Kudpung (talkcontribs)

It depends how the templates are worded. Researcx has already shown that most newbies believe the first messages they get are hand-written. I do it all the time, and with great response from the article creators. Unfortunately, where everyone wants stats, there are no metrics to prove it.

Steven (WMF) (talkcontribs)

What research showed that? I've seen pretty clear evidence that people who receive the current, passive voice and institutional-sounding templates think that Wikipedia is automatically warning them, rather than it being communication from a human being.

Kudpung (talkcontribs)

Wiki is a huge place, and I can't remember where I saw it, but I certainly did, because it's one of the areas I work on. You hit the nail on the head though when you said 'insitutionalist sounding', and that's the brunt of the problem. I have never understood why at en.Wiki we can't have friendly messages instead of the pompous walls of text that are usually composed. Based on my old studies of comm.sci,, I have a very good idea why this is. All UK government official documents have lost their Dickensian touch over the last decade or so (probably thanks to the Internet) and websites are friendlier - even when applying online for a new passport or driving licence! To enhance the new user reception and experience, these concepts need to be borne in mind. The de;Wiki is different, almost everything in German sounds official, though I greatly appreciate that their more modern and more frequent use of 'Du' on their Wiki is very refreshing. Unfortunately, English is one of the few European languages that does not have such a distinction.

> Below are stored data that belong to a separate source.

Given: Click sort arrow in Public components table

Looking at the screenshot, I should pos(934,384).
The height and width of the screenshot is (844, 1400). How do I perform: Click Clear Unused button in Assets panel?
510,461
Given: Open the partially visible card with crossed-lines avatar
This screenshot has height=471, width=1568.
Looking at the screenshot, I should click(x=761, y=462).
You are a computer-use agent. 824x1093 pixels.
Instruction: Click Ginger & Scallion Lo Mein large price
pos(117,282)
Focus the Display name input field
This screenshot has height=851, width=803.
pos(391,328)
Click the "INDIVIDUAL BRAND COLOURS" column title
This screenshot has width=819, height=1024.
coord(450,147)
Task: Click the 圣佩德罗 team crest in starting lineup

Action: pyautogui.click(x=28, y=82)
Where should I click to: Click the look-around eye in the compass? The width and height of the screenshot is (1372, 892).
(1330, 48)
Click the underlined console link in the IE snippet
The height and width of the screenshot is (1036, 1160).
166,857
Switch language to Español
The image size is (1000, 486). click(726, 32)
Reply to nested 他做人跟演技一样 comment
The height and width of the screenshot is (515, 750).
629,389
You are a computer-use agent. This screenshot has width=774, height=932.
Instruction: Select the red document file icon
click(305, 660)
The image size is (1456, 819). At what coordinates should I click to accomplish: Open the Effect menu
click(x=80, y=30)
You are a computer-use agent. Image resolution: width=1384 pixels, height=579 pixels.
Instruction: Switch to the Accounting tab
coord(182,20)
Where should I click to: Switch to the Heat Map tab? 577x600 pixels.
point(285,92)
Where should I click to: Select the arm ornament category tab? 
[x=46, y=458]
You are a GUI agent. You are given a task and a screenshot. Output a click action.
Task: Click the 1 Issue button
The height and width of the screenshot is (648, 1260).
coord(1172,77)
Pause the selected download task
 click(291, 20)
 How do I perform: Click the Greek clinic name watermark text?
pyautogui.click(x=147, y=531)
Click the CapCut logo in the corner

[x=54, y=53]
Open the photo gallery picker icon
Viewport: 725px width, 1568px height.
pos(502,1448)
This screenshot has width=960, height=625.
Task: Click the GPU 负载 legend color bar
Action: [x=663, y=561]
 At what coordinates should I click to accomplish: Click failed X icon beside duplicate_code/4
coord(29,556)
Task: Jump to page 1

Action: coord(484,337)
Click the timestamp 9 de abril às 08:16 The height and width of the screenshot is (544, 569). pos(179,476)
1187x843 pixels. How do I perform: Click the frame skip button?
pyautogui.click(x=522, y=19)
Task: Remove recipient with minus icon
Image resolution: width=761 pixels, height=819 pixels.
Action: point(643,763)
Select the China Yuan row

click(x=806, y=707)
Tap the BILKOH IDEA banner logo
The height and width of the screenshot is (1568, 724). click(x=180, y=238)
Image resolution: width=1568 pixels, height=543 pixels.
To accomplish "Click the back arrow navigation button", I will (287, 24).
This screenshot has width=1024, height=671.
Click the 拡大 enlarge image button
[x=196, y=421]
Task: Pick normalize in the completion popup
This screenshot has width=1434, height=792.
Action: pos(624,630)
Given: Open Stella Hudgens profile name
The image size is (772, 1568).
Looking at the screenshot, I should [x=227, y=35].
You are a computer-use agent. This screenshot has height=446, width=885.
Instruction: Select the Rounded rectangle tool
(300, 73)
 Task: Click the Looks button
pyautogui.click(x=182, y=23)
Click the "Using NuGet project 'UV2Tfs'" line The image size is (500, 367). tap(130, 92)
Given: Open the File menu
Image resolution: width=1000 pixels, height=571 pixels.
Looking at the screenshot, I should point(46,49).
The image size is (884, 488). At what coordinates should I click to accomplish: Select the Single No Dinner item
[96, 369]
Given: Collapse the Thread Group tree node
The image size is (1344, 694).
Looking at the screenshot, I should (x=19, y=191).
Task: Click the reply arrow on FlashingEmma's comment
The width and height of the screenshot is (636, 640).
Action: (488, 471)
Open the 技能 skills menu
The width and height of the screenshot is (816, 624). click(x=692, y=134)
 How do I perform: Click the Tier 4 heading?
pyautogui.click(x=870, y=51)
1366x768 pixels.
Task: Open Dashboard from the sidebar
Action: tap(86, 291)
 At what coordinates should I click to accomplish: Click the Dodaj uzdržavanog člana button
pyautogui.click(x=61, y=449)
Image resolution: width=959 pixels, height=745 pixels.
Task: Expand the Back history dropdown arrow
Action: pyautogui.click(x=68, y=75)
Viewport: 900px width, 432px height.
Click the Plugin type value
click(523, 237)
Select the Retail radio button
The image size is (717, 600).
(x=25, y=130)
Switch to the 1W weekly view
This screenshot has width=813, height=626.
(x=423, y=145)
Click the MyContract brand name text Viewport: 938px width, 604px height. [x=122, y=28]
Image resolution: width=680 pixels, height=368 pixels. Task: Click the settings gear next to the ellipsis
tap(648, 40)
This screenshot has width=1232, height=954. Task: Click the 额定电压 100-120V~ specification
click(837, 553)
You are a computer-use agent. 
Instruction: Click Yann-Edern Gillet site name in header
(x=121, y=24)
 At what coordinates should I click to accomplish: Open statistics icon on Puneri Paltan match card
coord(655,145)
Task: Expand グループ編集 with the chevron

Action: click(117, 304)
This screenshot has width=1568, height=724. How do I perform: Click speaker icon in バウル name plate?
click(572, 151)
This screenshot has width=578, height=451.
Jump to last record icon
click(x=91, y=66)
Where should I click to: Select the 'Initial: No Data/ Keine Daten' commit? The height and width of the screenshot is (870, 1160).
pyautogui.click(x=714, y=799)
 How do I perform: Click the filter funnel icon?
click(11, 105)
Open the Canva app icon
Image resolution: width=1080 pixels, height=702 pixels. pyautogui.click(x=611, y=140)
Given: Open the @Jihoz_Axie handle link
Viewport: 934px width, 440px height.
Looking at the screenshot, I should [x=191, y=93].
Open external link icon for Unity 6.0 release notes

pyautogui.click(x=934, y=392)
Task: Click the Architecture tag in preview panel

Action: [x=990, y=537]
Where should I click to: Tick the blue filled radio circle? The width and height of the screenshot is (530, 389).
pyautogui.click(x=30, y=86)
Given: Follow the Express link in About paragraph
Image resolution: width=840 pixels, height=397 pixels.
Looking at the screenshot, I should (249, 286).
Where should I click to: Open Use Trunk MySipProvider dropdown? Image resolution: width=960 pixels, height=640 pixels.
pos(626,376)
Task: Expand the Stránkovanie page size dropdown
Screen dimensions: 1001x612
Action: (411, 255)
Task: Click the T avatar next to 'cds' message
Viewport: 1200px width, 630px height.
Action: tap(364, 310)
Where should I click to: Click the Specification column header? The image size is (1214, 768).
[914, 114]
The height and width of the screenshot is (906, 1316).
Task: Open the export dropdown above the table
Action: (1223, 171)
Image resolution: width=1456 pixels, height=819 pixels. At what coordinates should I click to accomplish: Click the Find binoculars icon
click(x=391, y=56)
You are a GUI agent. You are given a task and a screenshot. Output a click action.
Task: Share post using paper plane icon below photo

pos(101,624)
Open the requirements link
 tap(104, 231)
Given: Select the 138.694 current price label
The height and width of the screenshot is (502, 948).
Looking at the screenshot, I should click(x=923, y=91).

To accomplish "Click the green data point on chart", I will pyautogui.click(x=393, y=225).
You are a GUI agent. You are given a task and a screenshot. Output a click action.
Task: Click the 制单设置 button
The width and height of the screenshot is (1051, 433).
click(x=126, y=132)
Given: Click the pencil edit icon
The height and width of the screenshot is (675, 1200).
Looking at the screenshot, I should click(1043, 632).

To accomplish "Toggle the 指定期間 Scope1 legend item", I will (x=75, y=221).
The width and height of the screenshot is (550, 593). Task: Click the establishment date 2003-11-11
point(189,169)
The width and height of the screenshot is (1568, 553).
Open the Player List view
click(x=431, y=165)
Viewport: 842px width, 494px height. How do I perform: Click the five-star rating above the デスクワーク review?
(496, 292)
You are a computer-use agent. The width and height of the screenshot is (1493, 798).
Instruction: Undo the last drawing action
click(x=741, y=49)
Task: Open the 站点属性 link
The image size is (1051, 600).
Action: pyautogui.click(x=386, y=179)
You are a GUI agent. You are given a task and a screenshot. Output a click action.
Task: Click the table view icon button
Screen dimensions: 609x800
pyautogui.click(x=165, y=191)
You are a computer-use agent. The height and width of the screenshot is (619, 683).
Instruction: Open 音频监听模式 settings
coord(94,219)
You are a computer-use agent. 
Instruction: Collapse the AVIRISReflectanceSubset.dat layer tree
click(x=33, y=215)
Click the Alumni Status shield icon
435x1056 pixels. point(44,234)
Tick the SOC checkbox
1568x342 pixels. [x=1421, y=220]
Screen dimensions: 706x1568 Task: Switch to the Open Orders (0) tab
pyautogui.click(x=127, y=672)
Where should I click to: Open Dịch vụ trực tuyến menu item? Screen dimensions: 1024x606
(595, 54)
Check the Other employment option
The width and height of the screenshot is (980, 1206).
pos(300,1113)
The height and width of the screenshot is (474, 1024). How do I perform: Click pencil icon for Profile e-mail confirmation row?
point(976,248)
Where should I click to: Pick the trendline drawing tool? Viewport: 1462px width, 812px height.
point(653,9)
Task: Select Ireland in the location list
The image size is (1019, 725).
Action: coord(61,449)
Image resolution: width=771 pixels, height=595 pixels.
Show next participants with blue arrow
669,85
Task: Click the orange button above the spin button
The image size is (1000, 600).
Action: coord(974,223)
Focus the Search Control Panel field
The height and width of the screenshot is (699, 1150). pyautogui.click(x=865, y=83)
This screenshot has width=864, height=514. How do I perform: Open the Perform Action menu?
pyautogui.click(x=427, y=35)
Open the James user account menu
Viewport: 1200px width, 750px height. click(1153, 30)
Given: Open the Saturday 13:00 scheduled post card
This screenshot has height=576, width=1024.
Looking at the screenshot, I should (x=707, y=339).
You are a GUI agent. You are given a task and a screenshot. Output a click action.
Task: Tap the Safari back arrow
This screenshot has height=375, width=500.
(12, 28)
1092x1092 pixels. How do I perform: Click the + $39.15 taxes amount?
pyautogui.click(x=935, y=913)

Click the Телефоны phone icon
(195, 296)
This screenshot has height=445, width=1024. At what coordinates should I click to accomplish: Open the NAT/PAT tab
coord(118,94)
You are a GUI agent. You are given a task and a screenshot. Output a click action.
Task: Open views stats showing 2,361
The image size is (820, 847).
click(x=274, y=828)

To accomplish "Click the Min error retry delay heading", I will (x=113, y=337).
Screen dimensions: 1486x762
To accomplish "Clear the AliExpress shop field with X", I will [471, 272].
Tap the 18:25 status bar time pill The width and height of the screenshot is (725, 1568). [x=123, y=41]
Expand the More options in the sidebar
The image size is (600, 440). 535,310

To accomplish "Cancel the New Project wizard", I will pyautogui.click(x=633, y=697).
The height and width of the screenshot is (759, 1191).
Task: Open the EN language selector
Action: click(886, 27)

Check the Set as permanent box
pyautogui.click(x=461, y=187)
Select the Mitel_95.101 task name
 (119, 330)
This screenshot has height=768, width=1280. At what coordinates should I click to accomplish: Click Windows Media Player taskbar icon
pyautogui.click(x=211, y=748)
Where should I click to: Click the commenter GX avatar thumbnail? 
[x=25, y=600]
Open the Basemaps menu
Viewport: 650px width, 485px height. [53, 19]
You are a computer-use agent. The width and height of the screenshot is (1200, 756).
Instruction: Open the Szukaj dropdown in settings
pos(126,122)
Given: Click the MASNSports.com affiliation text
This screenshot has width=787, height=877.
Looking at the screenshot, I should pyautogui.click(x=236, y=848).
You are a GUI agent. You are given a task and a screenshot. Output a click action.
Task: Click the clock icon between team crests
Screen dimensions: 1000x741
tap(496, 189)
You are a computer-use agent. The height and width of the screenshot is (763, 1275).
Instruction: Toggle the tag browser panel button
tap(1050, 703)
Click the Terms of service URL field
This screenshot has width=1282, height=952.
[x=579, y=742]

Note that the messages I use are not TLDR diatribes with shedloads of links to obscure policies; I tend to think a creator would be really happy if someone came on line, saw what they were doing, and offered some help to get it right. I know I would, but in the days when I created my first pages, I didn't even receive a welcome template for years - and when it came, I had no idea it was only a template and I was overjoyed at the thought that someone 'up there' had really noticed my painstaking work on Thailand articles. In fact one of my very first edits was to create a cut 'n paste move - I had absolutely no idea where all the rules were, especially for repairing a misspelt page name, and nobody noticed and put me right - or chided me for it!

WereSpielChequers (talkcontribs)

I think we need to remember that communication is not just a matter of posting messages on talkpages, communication also includes interacting by editing the same article. My modus operandi is to do a gnomish edit on an article, spot that another editor there has a redlinked talkpage and drop them a welcome template. I don't know whether 9% or 90% of newbies connect the two events, but my assumption is that at least a proprtion of editors think the same way as me.

However there is a huge easy win awaiting whoever starts testing welcome messages and announces which ones work better than others (from my direct marketing days the one thing I'm sure of is that the messages that work best won't be the ones that a random focus group would predict would work best).

Rich Farmbrough (talkcontribs)

I have found a lot of BLP prods are rescuable, but I know that several people work at the back of the 10 day queue. So it's hard to judge what gets lost that shouldn't.